# [Goal]
Copy each of the following records word for word, without changing anything.

## Start

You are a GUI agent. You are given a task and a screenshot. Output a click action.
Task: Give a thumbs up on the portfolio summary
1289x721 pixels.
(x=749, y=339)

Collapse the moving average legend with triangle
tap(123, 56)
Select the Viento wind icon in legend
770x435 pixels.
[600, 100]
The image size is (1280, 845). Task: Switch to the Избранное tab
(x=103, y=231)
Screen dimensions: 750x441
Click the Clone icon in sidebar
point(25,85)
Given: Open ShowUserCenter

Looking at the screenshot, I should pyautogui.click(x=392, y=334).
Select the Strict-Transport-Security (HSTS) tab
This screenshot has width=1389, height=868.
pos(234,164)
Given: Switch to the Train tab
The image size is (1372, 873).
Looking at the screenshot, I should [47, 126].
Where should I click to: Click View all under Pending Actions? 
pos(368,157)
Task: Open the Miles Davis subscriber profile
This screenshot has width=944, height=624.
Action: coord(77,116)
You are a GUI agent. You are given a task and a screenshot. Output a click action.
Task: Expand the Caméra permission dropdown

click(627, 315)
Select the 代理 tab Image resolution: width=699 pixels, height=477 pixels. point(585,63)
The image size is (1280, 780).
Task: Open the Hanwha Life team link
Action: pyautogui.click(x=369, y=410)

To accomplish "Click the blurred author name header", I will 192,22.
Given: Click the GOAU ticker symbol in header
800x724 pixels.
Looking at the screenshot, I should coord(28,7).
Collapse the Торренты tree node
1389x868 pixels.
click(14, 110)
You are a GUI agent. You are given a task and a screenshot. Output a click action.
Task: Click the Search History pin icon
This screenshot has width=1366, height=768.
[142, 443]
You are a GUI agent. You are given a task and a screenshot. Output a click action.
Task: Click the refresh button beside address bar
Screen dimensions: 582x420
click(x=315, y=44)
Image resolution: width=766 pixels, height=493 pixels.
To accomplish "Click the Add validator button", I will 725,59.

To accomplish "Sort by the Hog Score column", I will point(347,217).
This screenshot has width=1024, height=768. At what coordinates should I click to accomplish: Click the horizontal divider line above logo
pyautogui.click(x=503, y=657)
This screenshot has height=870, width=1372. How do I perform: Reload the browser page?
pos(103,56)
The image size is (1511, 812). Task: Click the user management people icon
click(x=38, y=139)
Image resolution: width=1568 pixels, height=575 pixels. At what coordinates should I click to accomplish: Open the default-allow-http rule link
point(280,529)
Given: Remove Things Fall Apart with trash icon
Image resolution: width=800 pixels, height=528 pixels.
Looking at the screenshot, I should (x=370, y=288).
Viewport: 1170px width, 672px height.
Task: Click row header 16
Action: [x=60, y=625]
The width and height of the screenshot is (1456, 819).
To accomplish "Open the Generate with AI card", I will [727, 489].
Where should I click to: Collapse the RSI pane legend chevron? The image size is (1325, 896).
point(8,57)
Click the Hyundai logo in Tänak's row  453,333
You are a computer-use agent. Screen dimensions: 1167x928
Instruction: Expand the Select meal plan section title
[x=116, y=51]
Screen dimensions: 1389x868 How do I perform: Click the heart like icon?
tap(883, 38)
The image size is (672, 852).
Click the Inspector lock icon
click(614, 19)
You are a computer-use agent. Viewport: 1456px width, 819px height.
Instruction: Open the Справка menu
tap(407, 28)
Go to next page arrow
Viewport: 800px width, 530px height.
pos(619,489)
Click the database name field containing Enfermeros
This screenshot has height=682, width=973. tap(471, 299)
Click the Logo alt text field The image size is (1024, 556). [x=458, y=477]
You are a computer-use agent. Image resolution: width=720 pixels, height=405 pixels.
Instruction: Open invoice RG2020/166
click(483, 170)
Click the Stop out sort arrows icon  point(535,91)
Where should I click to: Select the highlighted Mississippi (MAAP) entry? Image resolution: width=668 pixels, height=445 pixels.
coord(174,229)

## End

# [Output for this task]
You are a GUI agent. You are given a task and a screenshot. Output a click action.
Task: Give a thumbs up on the portfolio summary
1289x721 pixels.
(x=749, y=339)

Collapse the moving average legend with triangle
tap(123, 56)
Select the Viento wind icon in legend
770x435 pixels.
[600, 100]
The image size is (1280, 845). Task: Switch to the Избранное tab
(x=103, y=231)
Screen dimensions: 750x441
Click the Clone icon in sidebar
point(25,85)
Given: Open ShowUserCenter

Looking at the screenshot, I should pyautogui.click(x=392, y=334).
Select the Strict-Transport-Security (HSTS) tab
This screenshot has width=1389, height=868.
pos(234,164)
Given: Switch to the Train tab
The image size is (1372, 873).
Looking at the screenshot, I should [47, 126].
Where should I click to: Click View all under Pending Actions? 
pos(368,157)
Task: Open the Miles Davis subscriber profile
This screenshot has width=944, height=624.
Action: coord(77,116)
You are a GUI agent. You are given a task and a screenshot. Output a click action.
Task: Expand the Caméra permission dropdown

click(627, 315)
Select the 代理 tab Image resolution: width=699 pixels, height=477 pixels. point(585,63)
The image size is (1280, 780).
Task: Open the Hanwha Life team link
Action: pyautogui.click(x=369, y=410)

To accomplish "Click the blurred author name header", I will 192,22.
Given: Click the GOAU ticker symbol in header
800x724 pixels.
Looking at the screenshot, I should coord(28,7).
Collapse the Торренты tree node
1389x868 pixels.
click(14, 110)
You are a GUI agent. You are given a task and a screenshot. Output a click action.
Task: Click the Search History pin icon
This screenshot has width=1366, height=768.
[142, 443]
You are a GUI agent. You are given a task and a screenshot. Output a click action.
Task: Click the refresh button beside address bar
Screen dimensions: 582x420
click(x=315, y=44)
Image resolution: width=766 pixels, height=493 pixels.
To accomplish "Click the Add validator button", I will 725,59.

To accomplish "Sort by the Hog Score column", I will point(347,217).
This screenshot has width=1024, height=768. At what coordinates should I click to accomplish: Click the horizontal divider line above logo
pyautogui.click(x=503, y=657)
This screenshot has height=870, width=1372. How do I perform: Reload the browser page?
pos(103,56)
The image size is (1511, 812). Task: Click the user management people icon
click(x=38, y=139)
Image resolution: width=1568 pixels, height=575 pixels. At what coordinates should I click to accomplish: Open the default-allow-http rule link
point(280,529)
Given: Remove Things Fall Apart with trash icon
Image resolution: width=800 pixels, height=528 pixels.
Looking at the screenshot, I should (x=370, y=288).
Viewport: 1170px width, 672px height.
Task: Click row header 16
Action: [x=60, y=625]
The width and height of the screenshot is (1456, 819).
To accomplish "Open the Generate with AI card", I will [727, 489].
Where should I click to: Collapse the RSI pane legend chevron? The image size is (1325, 896).
point(8,57)
Click the Hyundai logo in Tänak's row  453,333
You are a computer-use agent. Screen dimensions: 1167x928
Instruction: Expand the Select meal plan section title
[x=116, y=51]
Screen dimensions: 1389x868 How do I perform: Click the heart like icon?
tap(883, 38)
The image size is (672, 852).
Click the Inspector lock icon
click(614, 19)
You are a computer-use agent. Viewport: 1456px width, 819px height.
Instruction: Open the Справка menu
tap(407, 28)
Go to next page arrow
Viewport: 800px width, 530px height.
pos(619,489)
Click the database name field containing Enfermeros
This screenshot has height=682, width=973. tap(471, 299)
Click the Logo alt text field The image size is (1024, 556). [x=458, y=477]
You are a computer-use agent. Image resolution: width=720 pixels, height=405 pixels.
Instruction: Open invoice RG2020/166
click(483, 170)
Click the Stop out sort arrows icon  point(535,91)
Where should I click to: Select the highlighted Mississippi (MAAP) entry? Image resolution: width=668 pixels, height=445 pixels.
coord(174,229)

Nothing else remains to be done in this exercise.